Stored items
______________________________

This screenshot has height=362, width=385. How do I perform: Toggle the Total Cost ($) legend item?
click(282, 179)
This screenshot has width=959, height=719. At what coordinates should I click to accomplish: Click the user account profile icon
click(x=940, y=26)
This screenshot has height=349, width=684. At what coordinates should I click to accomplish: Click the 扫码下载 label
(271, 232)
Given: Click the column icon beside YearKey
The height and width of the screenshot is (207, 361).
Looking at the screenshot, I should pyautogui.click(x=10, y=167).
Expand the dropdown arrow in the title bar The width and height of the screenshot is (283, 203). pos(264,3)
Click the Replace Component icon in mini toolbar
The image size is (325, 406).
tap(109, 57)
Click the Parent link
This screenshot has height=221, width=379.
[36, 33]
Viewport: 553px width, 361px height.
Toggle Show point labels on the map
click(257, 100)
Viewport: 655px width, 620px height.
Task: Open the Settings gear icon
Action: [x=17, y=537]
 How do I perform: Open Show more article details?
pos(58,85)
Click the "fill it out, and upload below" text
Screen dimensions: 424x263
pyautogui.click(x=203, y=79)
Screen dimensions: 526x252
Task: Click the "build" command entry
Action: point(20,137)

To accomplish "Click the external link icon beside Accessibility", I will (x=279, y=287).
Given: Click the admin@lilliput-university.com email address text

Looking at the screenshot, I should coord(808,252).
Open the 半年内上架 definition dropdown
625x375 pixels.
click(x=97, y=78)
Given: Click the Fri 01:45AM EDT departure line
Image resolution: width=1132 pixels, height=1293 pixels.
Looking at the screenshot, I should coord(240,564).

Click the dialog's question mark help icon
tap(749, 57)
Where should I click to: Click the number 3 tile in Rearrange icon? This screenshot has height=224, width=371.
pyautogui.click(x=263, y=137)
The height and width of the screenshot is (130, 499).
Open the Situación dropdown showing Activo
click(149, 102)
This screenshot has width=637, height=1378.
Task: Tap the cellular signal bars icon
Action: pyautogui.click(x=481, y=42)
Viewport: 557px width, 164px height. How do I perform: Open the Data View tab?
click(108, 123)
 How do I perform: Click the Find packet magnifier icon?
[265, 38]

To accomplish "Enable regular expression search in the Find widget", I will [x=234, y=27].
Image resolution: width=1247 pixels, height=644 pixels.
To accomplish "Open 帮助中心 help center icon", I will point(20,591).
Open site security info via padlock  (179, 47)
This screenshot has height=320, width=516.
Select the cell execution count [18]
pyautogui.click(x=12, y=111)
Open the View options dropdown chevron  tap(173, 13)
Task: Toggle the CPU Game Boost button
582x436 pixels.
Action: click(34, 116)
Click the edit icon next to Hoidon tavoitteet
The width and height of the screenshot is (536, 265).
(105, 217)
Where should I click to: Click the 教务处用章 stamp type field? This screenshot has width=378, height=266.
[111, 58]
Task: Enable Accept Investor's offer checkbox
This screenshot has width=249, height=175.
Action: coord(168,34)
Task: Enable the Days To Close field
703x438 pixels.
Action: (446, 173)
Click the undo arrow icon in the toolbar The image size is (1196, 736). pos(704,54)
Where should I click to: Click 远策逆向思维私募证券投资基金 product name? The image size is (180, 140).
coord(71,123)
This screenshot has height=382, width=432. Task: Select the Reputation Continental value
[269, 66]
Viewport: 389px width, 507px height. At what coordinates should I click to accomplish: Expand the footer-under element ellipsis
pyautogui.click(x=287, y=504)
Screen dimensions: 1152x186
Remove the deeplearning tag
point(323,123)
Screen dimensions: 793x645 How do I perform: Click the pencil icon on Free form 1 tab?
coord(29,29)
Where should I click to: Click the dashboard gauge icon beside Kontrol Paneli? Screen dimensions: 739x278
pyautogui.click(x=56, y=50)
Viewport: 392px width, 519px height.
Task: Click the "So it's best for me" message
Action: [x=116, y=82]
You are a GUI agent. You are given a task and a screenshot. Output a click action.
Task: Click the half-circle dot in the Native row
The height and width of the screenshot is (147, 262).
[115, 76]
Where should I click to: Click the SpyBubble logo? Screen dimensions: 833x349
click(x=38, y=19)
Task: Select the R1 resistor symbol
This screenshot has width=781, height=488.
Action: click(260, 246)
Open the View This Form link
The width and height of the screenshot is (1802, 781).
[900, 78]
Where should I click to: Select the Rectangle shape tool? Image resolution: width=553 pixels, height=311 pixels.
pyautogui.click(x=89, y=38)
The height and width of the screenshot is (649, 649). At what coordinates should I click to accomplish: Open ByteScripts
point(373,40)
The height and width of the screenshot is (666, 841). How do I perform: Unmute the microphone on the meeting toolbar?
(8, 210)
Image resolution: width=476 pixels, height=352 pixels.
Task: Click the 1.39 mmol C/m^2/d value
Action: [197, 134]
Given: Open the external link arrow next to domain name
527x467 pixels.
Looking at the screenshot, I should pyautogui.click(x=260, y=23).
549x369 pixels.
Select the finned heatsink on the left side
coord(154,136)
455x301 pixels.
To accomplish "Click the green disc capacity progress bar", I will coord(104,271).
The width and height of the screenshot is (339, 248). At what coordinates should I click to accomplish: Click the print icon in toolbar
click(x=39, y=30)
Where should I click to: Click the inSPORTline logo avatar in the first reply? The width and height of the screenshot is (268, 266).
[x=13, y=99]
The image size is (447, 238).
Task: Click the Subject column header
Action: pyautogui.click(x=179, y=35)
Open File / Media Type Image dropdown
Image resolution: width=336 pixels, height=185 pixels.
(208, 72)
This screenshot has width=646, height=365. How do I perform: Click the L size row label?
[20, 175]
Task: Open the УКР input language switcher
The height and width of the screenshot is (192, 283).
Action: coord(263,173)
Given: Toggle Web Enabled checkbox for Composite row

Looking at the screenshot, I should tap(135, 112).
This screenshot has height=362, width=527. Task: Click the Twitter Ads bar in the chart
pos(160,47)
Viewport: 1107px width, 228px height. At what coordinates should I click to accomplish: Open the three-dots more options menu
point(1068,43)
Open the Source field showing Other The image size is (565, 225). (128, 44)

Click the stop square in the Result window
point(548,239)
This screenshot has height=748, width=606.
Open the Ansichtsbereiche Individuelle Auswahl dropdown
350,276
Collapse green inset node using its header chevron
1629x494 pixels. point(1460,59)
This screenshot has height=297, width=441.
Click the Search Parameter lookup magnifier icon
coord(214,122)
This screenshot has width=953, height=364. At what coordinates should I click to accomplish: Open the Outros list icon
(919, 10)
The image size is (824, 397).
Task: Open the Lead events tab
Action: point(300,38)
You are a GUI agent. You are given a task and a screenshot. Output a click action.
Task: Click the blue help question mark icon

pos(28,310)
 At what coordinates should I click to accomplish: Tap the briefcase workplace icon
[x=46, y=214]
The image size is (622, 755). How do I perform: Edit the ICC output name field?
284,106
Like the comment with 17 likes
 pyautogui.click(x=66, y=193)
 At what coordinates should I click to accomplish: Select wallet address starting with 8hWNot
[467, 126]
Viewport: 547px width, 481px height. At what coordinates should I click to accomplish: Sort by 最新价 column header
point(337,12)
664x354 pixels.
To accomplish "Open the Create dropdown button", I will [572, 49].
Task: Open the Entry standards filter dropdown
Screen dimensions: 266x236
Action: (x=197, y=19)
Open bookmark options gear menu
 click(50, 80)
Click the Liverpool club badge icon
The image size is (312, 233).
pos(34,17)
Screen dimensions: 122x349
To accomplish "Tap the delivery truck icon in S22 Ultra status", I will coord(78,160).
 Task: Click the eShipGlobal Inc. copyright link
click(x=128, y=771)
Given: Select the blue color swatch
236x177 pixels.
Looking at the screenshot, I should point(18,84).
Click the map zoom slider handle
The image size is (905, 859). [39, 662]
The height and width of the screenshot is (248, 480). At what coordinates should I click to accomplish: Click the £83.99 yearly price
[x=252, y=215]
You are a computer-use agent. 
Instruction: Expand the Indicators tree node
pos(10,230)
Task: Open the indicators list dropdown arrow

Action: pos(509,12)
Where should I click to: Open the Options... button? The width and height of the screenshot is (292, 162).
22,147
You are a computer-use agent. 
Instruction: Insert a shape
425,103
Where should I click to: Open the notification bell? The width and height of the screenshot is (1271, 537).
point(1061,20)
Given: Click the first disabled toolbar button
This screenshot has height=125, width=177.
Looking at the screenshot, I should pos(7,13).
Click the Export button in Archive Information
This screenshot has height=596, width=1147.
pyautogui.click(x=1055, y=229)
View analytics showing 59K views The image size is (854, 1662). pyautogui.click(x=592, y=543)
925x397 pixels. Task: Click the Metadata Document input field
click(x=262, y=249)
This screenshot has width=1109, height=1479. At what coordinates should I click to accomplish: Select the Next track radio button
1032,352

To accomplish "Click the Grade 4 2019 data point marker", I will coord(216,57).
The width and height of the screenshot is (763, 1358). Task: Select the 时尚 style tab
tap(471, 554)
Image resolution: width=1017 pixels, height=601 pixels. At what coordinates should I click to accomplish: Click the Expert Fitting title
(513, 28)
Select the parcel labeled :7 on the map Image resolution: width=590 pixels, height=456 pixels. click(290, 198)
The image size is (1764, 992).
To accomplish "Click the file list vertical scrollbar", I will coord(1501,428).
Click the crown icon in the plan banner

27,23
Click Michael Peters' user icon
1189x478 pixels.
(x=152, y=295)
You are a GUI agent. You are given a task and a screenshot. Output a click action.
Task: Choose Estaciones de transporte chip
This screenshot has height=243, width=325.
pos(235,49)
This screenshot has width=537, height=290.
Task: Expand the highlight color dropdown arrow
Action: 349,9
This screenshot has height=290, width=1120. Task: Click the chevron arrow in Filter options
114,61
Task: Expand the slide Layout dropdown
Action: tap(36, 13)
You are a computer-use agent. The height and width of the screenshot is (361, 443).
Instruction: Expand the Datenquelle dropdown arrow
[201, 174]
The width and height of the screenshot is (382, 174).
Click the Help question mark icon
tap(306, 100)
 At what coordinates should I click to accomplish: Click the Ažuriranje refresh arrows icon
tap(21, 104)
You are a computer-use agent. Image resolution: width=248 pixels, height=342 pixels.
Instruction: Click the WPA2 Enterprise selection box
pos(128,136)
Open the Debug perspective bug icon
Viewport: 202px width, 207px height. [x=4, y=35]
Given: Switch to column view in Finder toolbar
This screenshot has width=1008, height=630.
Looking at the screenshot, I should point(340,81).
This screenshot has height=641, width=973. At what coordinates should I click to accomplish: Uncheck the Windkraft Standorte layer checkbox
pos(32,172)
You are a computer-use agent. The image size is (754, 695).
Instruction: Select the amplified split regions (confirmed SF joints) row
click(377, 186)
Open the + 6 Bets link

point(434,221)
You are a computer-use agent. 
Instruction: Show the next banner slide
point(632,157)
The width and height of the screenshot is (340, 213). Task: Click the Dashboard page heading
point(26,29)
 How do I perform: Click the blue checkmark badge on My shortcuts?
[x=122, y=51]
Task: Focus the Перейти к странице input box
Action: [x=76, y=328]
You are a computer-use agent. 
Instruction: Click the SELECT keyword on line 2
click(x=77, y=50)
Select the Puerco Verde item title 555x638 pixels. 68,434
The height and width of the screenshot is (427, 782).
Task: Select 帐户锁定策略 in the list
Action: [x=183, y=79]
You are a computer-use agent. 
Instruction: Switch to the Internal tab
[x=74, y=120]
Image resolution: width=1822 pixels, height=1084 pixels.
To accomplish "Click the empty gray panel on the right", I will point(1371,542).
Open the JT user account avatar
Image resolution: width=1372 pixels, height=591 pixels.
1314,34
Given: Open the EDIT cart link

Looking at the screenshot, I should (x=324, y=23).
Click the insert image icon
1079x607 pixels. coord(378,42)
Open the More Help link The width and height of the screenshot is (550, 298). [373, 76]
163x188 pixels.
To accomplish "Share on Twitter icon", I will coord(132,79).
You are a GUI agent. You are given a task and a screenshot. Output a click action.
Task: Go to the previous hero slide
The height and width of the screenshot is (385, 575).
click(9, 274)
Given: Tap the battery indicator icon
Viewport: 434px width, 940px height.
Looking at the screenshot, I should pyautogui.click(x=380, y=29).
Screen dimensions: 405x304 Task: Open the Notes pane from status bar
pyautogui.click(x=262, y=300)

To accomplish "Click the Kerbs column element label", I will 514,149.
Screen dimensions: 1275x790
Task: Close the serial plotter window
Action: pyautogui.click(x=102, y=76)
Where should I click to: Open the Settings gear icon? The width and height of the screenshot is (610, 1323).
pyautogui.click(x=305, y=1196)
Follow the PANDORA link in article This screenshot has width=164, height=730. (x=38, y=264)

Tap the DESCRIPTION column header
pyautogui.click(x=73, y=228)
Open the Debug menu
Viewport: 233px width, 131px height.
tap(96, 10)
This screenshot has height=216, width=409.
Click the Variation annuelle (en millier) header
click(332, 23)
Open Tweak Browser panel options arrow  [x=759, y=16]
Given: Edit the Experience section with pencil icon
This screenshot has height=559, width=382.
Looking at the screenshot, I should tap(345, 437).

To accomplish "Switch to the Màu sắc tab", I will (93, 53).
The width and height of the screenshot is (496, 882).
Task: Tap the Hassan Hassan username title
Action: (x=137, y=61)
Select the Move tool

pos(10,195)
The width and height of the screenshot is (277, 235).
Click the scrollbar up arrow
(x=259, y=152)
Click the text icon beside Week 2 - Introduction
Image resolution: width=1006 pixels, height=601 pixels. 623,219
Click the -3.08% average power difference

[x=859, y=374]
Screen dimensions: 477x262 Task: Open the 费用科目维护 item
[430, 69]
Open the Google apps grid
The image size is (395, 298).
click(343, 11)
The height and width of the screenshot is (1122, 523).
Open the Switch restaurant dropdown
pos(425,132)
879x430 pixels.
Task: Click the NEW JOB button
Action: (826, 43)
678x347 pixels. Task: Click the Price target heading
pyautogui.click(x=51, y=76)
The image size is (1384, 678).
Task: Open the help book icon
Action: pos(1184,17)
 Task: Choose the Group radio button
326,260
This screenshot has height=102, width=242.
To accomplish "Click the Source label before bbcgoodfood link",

______________________________

Write out exactly the lines of the entries above that run from the line containing "678x347 pixels. Task: Click" through the last line, including both.

678x347 pixels. Task: Click the Price target heading
pyautogui.click(x=51, y=76)
The image size is (1384, 678).
Task: Open the help book icon
Action: pos(1184,17)
 Task: Choose the Group radio button
326,260
This screenshot has height=102, width=242.
To accomplish "Click the Source label before bbcgoodfood link",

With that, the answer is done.